RESEARCH ARTICLE
Nitric Oxide Metabolites as Biomarkers for Influenza-Like Acute Respiratory Infections Presenting to the Emergency Room
Asad I Mian*, 1, Federico R Laham2, #, Andrea T Cruz1, 2, Harsha Garg3, Charles G Macias1, A. Chantal Caviness1, Pedro A Piedra2, 4
Article Information
Identifiers and Pagination:
Year: 2012Volume: 6
First Page: 127
Last Page: 134
Publisher ID: TORMJ-6-127
DOI: 10.2174/1874306401206010127
Article History:
Received Date: 19/6/2012Revision Received Date: 7/9/2012
Acceptance Date: 11/9/2012
Electronic publication date: 14/11/2012
Collection year: 2012

open-access license: This is an open access article licensed under the terms of the Creative Commons Attribution Non-Commercial License (http://creativecommons.org/licenses/by-nc/3.0/) which permits unrestricted, non-commercial use, distribution and reproduction in any medium, provided the work is properly cited.
Abstract
Aims:
Nitric oxide (NO) is increased in the respiratory tract in pulmonary infections.

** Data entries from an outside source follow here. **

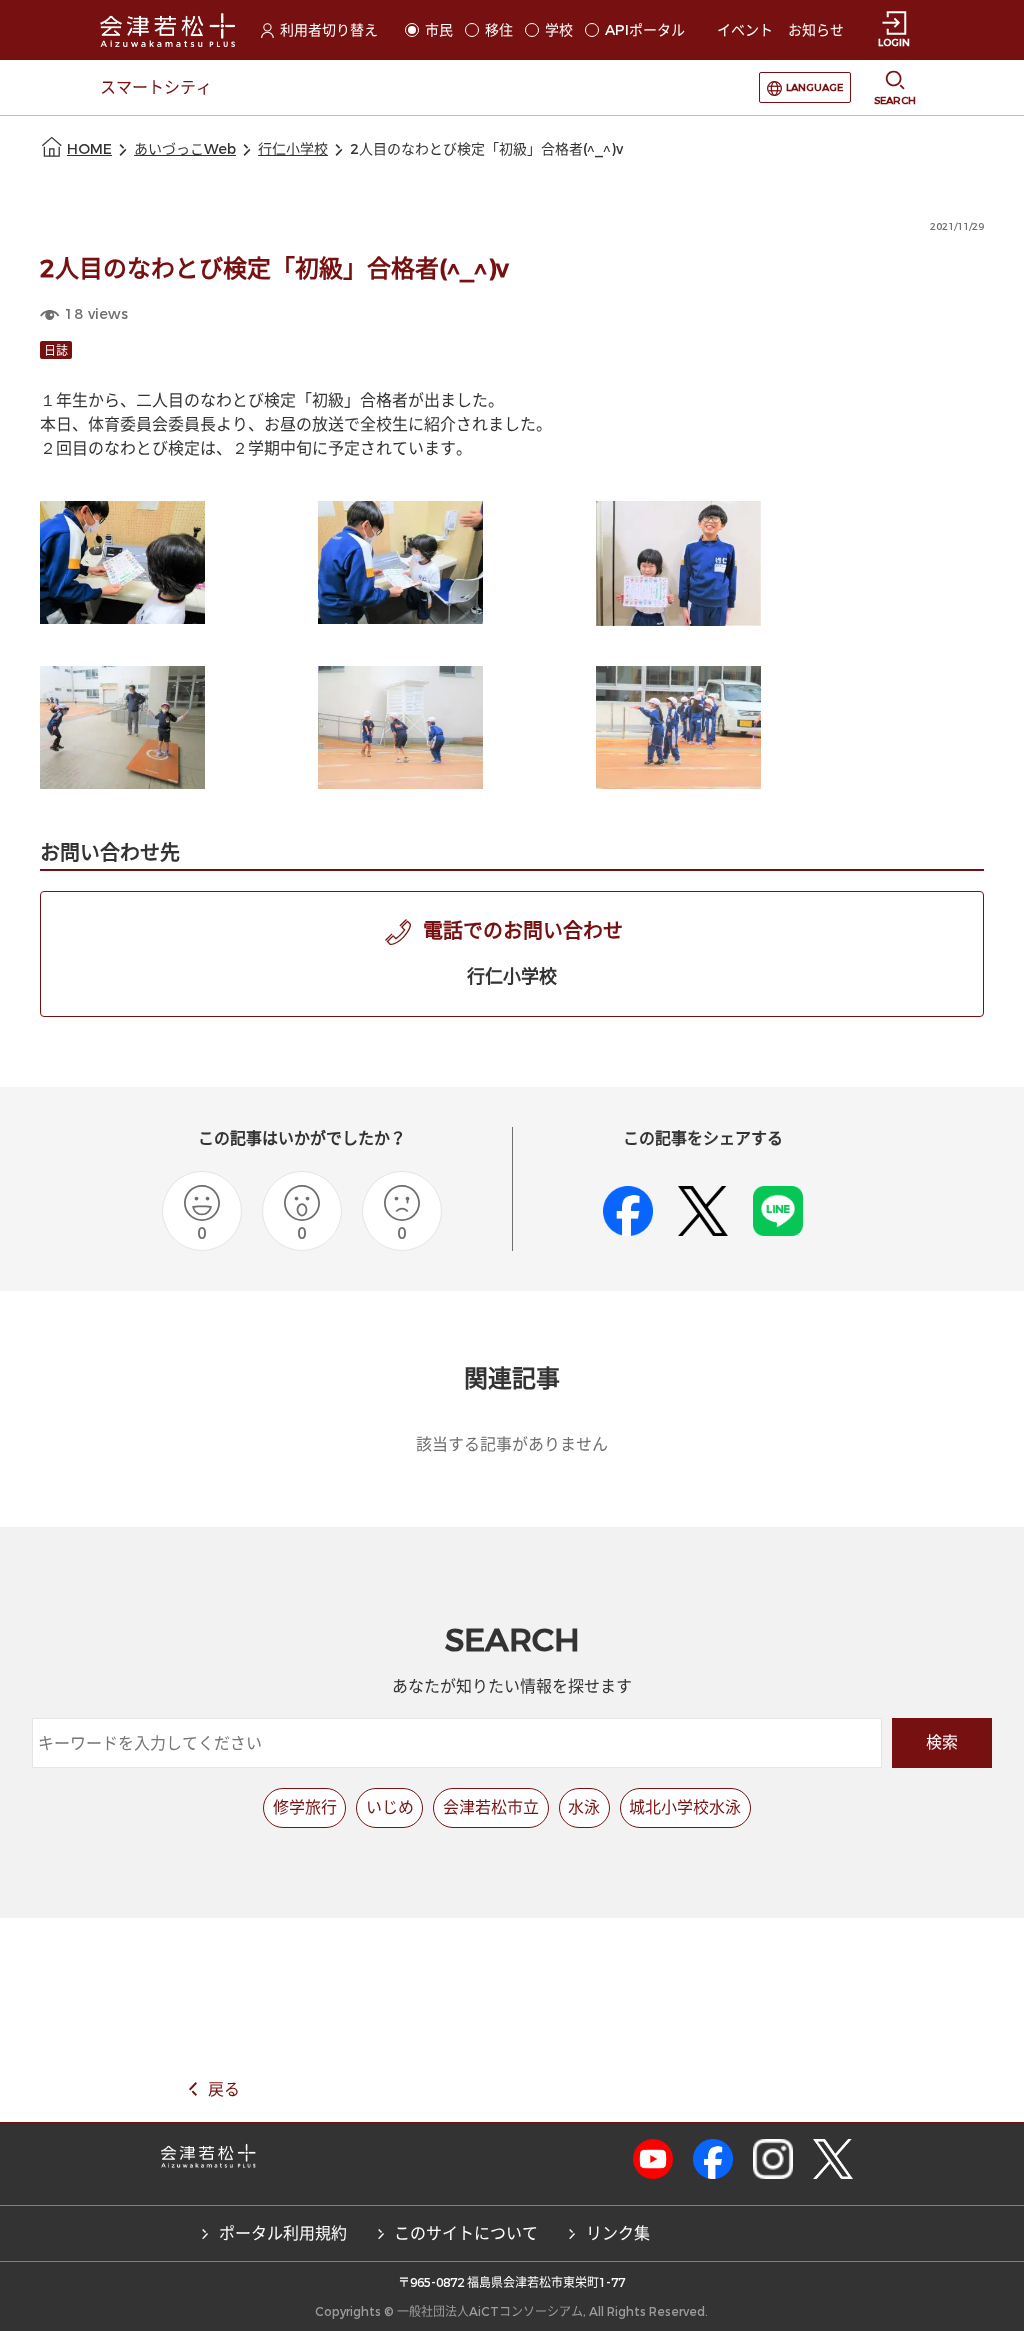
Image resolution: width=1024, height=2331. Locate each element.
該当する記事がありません (512, 1444)
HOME (89, 149)
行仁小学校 (293, 149)
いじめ (390, 1807)
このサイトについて (466, 2233)
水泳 (584, 1807)
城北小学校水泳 (685, 1807)
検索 (942, 1742)
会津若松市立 (491, 1807)
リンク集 (618, 2233)
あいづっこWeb (185, 149)
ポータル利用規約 (283, 2233)
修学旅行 (305, 1807)
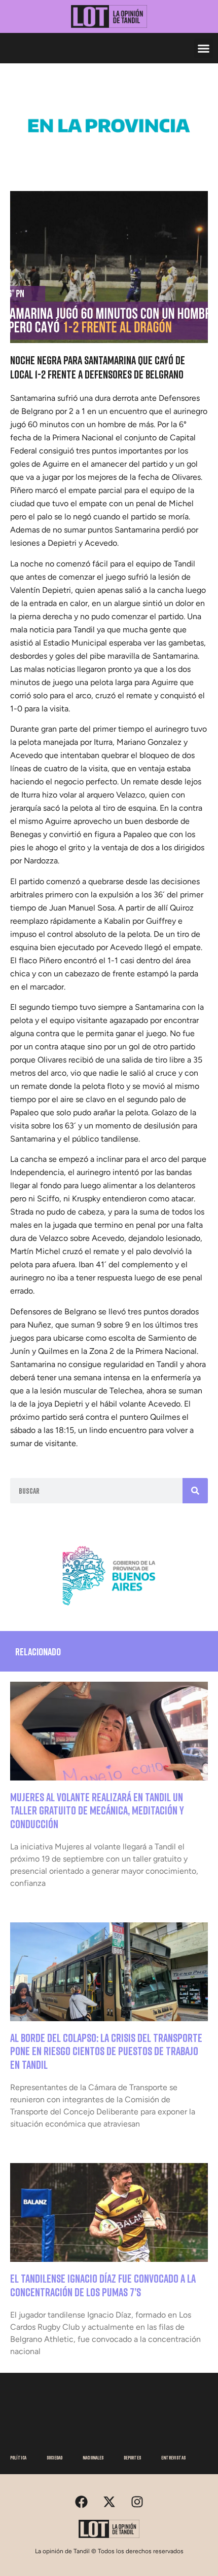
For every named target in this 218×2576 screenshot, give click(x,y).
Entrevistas (173, 2457)
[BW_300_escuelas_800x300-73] (109, 160)
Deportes (132, 2457)
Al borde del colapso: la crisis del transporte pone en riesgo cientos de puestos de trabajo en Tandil (106, 2051)
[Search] (195, 1490)
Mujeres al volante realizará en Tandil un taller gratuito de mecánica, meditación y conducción (97, 1810)
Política (18, 2457)
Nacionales (93, 2457)
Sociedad (54, 2457)
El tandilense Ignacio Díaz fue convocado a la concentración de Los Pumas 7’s (103, 2284)
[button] (203, 48)
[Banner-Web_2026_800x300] (109, 1610)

The aim was to determine whether nasal wash NO metabolites could serve as biomarkers of viral pathogen and disease severity in children with influenza-like illness (ILI) presenting to the emergency department (ED) during the 2009 influenza A H1N1 pandemic.
Methods:
Children ≤18 years old presenting to the ED with ILI were eligible. Nasal wash specimens were tested for NO metabolites, nitrate and nitrite, by HPLC and for respiratory viruses by real-time PCR.
Results:
Eighty-nine patients with ILI were prospectively enrolled during Oct-Dec, 2009. In the entire cohort, nasal wash nitrite was low to undetectable (interquartile range [IQR], 0 - 2 μM), while median nitrate was 3.4 μM (IQR 0-8.6). Rhinovirus (23%), respiratory syncytial virus (RSV) (20%), novel H1N1 (19%), and adenovirus (11%) were the most common viruses found. Children with RSV subtype B-associated ILI had higher nitrate compared to all other viruses combined (P=0.002).
Conclusion:
Concentration of NO-derived nitrate in nasal secretions in children in the ED is suggestive of viral pathogen causative for ILI, and thus might be of clinical utility. Predictive potential of this putative biomarker for ILI needs further evaluation in sicker patients in a prospective manner.